1. If you press and hold the com swapping button for about two seconds, you get the emergency frequency of 121.5. I wonder how long it takes before the unit malfunctions and you risk getting 121.5 any time you swap frequencies. It's very common for older radios to double-flip when you try to swap them, leaving you talking to the same controller who just told you to switch frequencies. Embarrassing, but having that happen on 121.5 would be more so.

2. This makes VLOC a deeply recursive acronym, as VLOC is short of VOR/LOCalizer, and VOR is short for VHF Omnidirectional Range, and VHF is short for Very High Frequency, but no one ever thinks about what VOR stands for as they are saying it. It's usually pronounced Vee-Oh-Are, but there are a few people who say "vore." I suspect they are all students of the same eccentric flight instructor.

3. Lost in the menu screens, not lost flying the plane, nor can I get Lost the TV series on the little screen. It is in colour, though.

4. I'll believe that the autopilot works in this plane when I experience it myself.

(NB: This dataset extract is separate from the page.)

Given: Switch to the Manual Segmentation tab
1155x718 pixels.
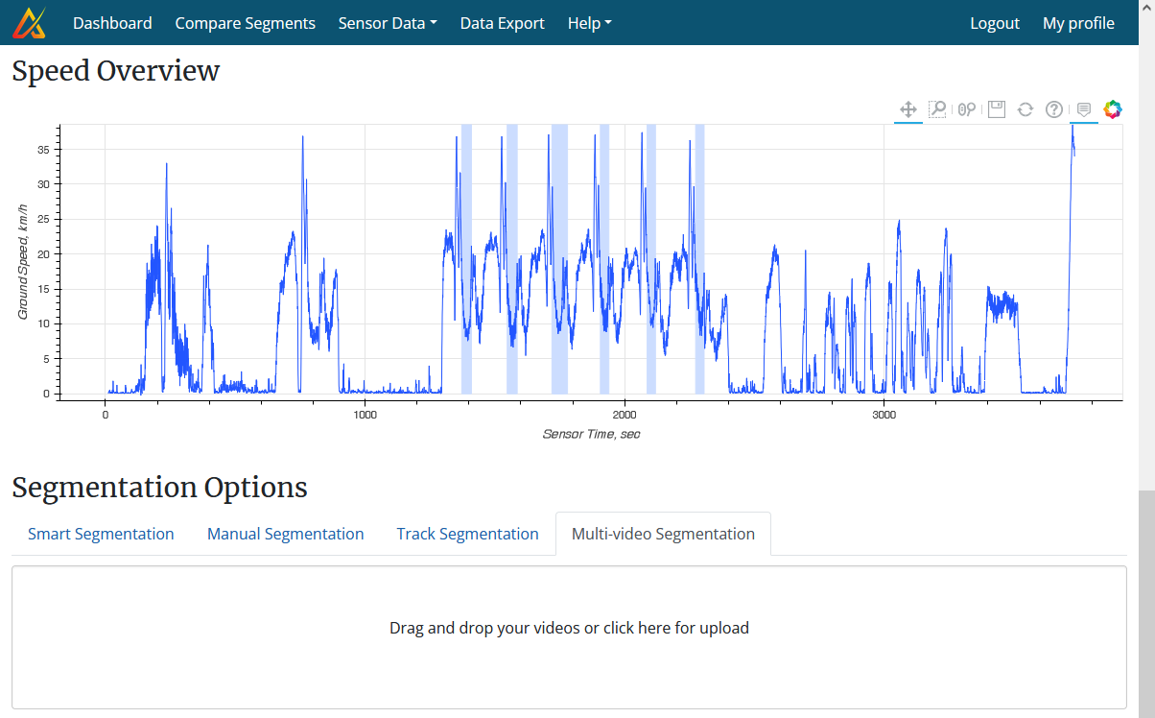Looking at the screenshot, I should [x=285, y=534].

5. The CDI is the little needle that tells me which way I need to correct to be on course.

Wednesday, March 10, 2010

406 MHz

When you get in my airplane, part of your safety briefing includes me telling you where in aircraft the Emergency Locator Transmitter is installed. (It's in the vertical stabilizer, marked on the outside with a sticker, and can be reached by tearing off a panel. You don't need tools to get it off if you're willing to destroy it in the process, and if you need it it's an emergency, so you should be). You shouldn't need to physically reach it anyway, as it's supposed to start transmitting automatically in the case of a crash, advising the world of the need for rescue and the location of the accident. ELTs are required by law to be in almost all aircraft operating in Canada. (There are a few exceptions for things like balloons, skydiving operators, and delays in repairs). The problem is, the law no longer requires the ELT to transmit on the most useful frequency. It's not that the law changed, it's that the useful frequency changed and the law didn't. Satellite monitoring of 121.5 was turned off over a year ago, leaving only the new 406 MHz frequency.

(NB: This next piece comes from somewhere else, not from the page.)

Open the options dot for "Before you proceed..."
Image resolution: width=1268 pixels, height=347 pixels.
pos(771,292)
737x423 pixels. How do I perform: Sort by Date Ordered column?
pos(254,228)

Below is an informative Transport Canada video on the advantages of the 406 MHz units, made somewhat entertaining by its "historical" character. Watch for the old-style green CFS in the tower. I love that the "typical Canadian pilot" is a while male in a Skyhawk. About right, really. The point of the video is to encourage Canadians to embrace the new 406 MHz ELT technology, because they are monitored by satellite and send information on the registered owner of the ELT. Without satellite monitoring, the old ELTs that transmit only on 121.5 MHz are useful only for informing people monitoring that frequency that there may be an airplane crashed in their approximate vicinity. Or maybe just a faulty microwave oven.

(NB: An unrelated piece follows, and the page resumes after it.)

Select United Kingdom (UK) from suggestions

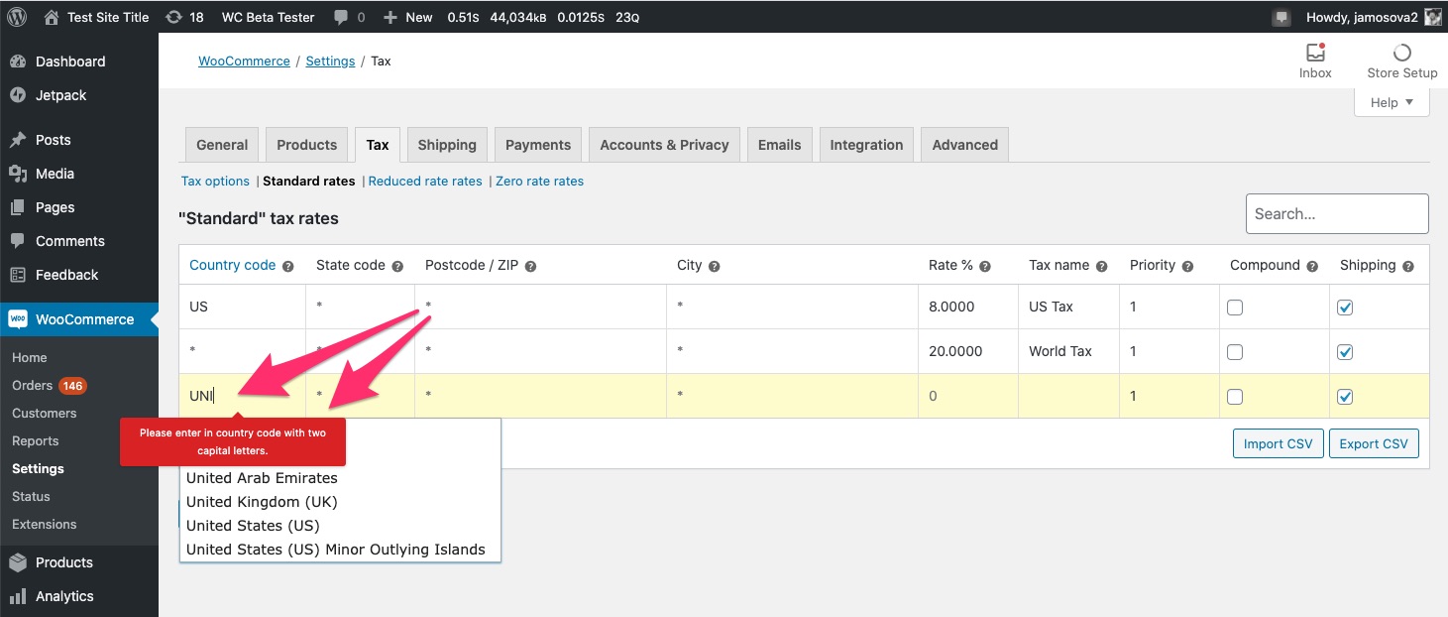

Embedding this video seems to crash some people's browsers, so click the check mark in the two-line table on this page.

The unchanged law wasn't an oversight. It was supposed to change years ago, calling for the minimum legal ELTs to transmit on 406. There were handbills and videos and stickers and probably mousepads and t-shirts too, all promoting the new standard. But there affordable general aviation ELTs didn't exist. Canadian advocacy groups said, "Hey, wait, these exceed 20% of the cost of some of our members' airplanes!" Transport Canada funded a 2008 study into reducing the cost of 406 MHz ELTs. Aviation supplies are expensive enough to start with, but usually Canadians can rely on getting the best possible prices as a result of the competitive American market. There are so many GA pilots in the US, that anything they want to buy is available from multiple competing suppliers and innovation plus economies of scale bring the price down. But in this case Canada was mandating equipment that was not required by and was not particularly useful to most US pilots. Alaska is like most of Canada, but flying in the rest of the US being out of radar contact while enroute is so rare that the controllers point it out to you with some concern. Not only were the Americans not going to sell us cheap ELTs, but they were opposed to the regulation.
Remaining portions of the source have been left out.